Per prima cosa specifico che l'Alchimia non è una scenza a portata di tutti in Terre Invisibili, ne una cosa che un personaggio (da qui in avanti PG) possa dare per scontata, da questo punto di vista è esattamente come la magia.
L'Alchimia va insegnata.
Questo non significa che il PG alle prime armi non potrà giocarsi di sapere nulla, ma la conoscenza che può aver acquisito tramite back ground (storia pregressa del PG, da qui in avanti BG) non sarà mai paragonabile a quella raggiunta da qualcuno che è entrato in un clan di Alchimisti, ovvero in un clan che prevede la SKILL ALCHIMIA in qualche suo grado.
Per quanto uno possa scrivere nel BG di essere il primo allievo dell'Arcimegamago più famoso del mondo, non otterrà la capacità di lanciare incantesimi in Terre Invisibili, fino a quando non si unirà ad un clan che ha la capacità di farlo. Oppure non otterrà nella sua organizzazione razziale una posizione che sia equivalente.
La stessa cosa vale per l'Alchimia, la capacità di Guarigione, la capacità di Creare Pozioni e a maggior ragione la conoscenza dei Testi Sacri.
Un pg che manca della conoscenza delle skill associate (o di encomi che attestino il suo studio di tali materie, ottenibili dai master dei clan alchemici/guaritori tramite il gioco), per quanto riguarda la cura, sarà in grado di bendare ferite superficiali, e conoscerà magari i metodi "caserecci", i tipici rimedi della nonna, (magari anche qualche tisane) per curare le malattie più comuni della PROPRIA RAZZA o della RAZZA CON CUI é CRESCIUTO DA BG.

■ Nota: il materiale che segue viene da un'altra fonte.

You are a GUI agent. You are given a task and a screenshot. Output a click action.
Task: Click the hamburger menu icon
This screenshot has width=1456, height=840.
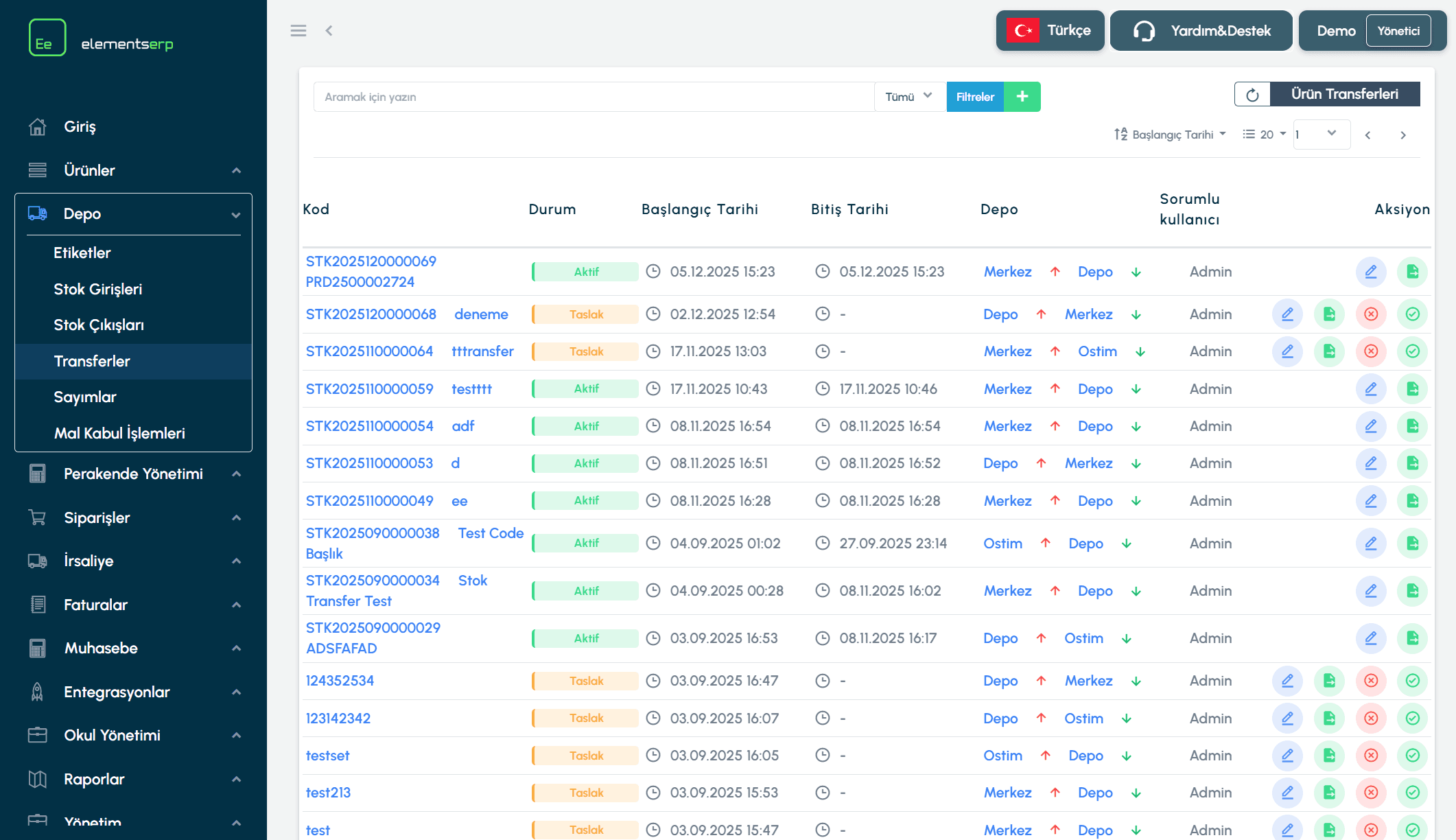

Se il suo master di razza ha approvato un BG dove il PG ha un passato da medico, potrà manifestare una conoscenza approfondita del tipo di malattie di UNA razza, quella del BG.
Mai e poi mai si metterà a fare diagnosi su feriti o pazienti di altre razze, in particolar modo quelle speciali, o animali leggendari!|
Per quanto riguarda l'Alchimia, un pg che parte con una conoscenza del tipo "Ha avuto occasione di studiare per X anni con tizio", saprà sicuramente dell'esistenza di quest'arte, ne conoscerà la simbologia, sarà in grado di comprendere i codici alchemici più facili, ma qui si ferma.
Non fa temi astrali, non risolve formule complesse sulle teorie della possibilità di piegare lo spazio, non mesce pozioni, non senza una guida in gioco.
Per concludere, é assolutamente sconsigliato dimostrare conoscenze che non si sono acquisite nel gioco, e che non sono alla portata di tutti ma manifestano una necessità di studio e tirocinio che, nell'epoca fantasy medievale in cui è ambientato il gioco, era appannaggio di classi particolarmente agiate o veniva costudita nei segreti delle gilde.
Ricordando che un BG va comunque approvato dal proprio master di razza, in particolar modo quando permette ad un PG di avere qualche vantaggio di partenza come una conoscenza superiore, faccio notare che i tuttologi non solo son poco graditi, dan proprio fastidio. In assenza del master di razza, o in presenza di BG particolarmente complessi (vedi l'allievo del megaarcimago di cui sopra) bisogna rivolgersi allo staff, meglio al Referente Gioco.
Anche volendo tralasciare il fatto che, a meno che uno non si giochi di essere un umano ultracentenario che ha passato la sua vita a studiare e viaggiare sotto la guida di vari maestri, è impossibile che abbia sviluppato, da BG, una conoscenza approfondita di tutta l'achimia e la guarigione, soprattutto quando riguarda razze che per molti sono pura leggenda, ricordo che lo scopo del gioco è proprio giocare, coinvolgendo più persone possibili, così che la quest di studio di un clan, possa essere condivisa da altri e diventare anche gioco di razza.